España ha seleccionado esta cinta como su representante en la categoría de mejor película en idioma extranjero para los Oscar. Almodóvar ganó en esa categoría gracias a Todo sobre mi madre y recibió su segunda estatuilla gracias al guión de Hable con ella (para mí, su obra maestra). Aún si la Academia lo ignora esta vez, sus seguidores le agradecemos que haya hecho una película con tantos significados que provocan volver a ella más de una vez.

Título original: Volver
País y año: España, 2006.
Director: Pedro Almodóvar.
Actores: Penélope Cruz, Carmen Maura, Lola Dueñas.
Calificación: *****

1 comentario:

Chele dijo...

Coincido con tu opinión, Juan Carlos: Almodóvar se ha superado. Es una película tierna, conmovedora y bella. Tiene un guión impecable al servicio del personaje coral, aquel que sabe expresar la conciencia femenina española. Al igual que Lorca, sabe mimar los personajes femeninos, y dejar que ellos crezcan dentro de la obra. El cineasta ha cambiado la Andalucía profunda por una Castilla auténtica.

La Pe está a la altura de sus desfiles por la alfombra roja. Exhuberante, creíble, auténtica. Para mí, es lo mejor que ha hecho hasta el momento. Como personaje de ama de casa, me recuerda en ciertos momentos a la Carmen Maura de ¿Qué he hecho yo para merecer esto? Estremecedora. En su condición de femme fatal, en ciertos momentos, -y salvando las distancias- la comparo con Sofía Loren. Sus ojos parece que sobrepasan la pantalla, sus pechos y sus curvas hacen sudar, incluso, al ser menos apasionado. Como actriz, ha alcanzado sus cotas más altas, siempre fiel al sello de su maestro-director.

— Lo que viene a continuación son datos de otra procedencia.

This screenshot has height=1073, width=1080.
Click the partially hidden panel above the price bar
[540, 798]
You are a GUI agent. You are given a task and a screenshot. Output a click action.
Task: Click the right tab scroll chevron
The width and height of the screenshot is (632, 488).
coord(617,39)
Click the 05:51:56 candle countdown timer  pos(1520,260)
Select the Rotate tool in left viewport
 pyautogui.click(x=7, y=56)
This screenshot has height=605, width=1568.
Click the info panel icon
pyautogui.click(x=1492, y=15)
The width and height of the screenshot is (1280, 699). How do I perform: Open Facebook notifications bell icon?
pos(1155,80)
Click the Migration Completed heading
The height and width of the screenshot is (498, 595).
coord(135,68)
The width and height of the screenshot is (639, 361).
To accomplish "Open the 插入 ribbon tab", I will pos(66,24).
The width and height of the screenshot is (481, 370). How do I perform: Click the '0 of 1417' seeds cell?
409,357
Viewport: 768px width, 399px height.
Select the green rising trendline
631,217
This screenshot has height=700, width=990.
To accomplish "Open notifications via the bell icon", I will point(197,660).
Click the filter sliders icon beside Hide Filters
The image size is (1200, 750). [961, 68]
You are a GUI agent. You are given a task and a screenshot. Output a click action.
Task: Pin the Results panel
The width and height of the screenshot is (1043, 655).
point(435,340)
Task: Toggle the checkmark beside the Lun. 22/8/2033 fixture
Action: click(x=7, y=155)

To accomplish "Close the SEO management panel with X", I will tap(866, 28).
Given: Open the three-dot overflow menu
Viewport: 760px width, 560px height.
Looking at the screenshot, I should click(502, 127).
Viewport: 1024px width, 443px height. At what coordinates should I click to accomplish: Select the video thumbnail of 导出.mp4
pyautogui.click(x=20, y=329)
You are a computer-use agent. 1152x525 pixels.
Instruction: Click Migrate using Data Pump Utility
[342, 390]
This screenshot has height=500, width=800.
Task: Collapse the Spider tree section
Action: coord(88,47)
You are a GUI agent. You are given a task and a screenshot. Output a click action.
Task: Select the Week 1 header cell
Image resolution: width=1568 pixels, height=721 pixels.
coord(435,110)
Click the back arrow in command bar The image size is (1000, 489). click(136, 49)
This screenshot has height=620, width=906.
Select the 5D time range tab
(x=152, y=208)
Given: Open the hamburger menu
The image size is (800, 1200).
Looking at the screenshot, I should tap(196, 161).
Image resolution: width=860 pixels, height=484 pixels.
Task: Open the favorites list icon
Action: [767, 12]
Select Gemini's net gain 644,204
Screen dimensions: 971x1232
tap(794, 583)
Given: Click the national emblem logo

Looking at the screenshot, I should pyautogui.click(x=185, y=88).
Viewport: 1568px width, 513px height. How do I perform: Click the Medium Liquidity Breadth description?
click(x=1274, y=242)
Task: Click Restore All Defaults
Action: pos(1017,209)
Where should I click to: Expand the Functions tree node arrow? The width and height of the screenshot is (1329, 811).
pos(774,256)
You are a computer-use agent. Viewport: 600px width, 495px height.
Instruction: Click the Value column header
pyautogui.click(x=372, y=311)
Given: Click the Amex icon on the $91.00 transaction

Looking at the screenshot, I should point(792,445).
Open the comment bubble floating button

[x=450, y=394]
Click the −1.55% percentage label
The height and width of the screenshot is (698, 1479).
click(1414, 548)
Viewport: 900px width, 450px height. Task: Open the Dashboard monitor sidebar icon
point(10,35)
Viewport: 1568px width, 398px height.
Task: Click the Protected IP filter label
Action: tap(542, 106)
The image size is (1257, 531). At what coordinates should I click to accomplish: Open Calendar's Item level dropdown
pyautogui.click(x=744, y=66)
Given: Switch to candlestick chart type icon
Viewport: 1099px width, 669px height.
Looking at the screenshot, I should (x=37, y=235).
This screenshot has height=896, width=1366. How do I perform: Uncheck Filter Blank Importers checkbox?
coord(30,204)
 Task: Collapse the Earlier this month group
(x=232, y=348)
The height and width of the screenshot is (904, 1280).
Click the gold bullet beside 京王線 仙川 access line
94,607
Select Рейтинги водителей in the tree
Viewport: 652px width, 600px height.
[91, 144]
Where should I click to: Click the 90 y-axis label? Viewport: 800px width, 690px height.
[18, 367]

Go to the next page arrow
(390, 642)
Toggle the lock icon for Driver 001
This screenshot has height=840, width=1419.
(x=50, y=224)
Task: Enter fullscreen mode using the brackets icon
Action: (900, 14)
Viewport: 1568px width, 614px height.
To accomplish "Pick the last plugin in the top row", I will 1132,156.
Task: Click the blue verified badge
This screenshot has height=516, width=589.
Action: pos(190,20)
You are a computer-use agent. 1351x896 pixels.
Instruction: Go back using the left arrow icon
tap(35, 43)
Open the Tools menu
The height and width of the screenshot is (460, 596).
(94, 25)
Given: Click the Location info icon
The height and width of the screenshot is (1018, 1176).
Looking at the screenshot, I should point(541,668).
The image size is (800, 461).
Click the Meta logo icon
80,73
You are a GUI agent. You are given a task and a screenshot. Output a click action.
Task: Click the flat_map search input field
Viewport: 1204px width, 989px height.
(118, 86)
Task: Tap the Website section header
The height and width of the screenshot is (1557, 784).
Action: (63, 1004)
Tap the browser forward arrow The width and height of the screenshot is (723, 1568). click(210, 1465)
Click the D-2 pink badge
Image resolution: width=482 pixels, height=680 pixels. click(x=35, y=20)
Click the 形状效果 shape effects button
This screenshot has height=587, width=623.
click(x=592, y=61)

Dada mi condición de español, pido que traiga el Óscar, para que lo luzcamos en nuestra vitrina de éxitos nacionales. Pero como individuo, y te hablo de mi identidad más íntima, no creo que lo merezca. Todavía tengo la esperanza de verla en su siguiente película, pues aquí, si hay algún mérito es el de la dirección. ¡Bravo por PEEEEDRO!

Enciendo mis velas para que premien a todas las actrices, pues sería una soberana injusticia que sólo triunfase la señora Cruz.

Háganse mis voluntades, señores de la Academia.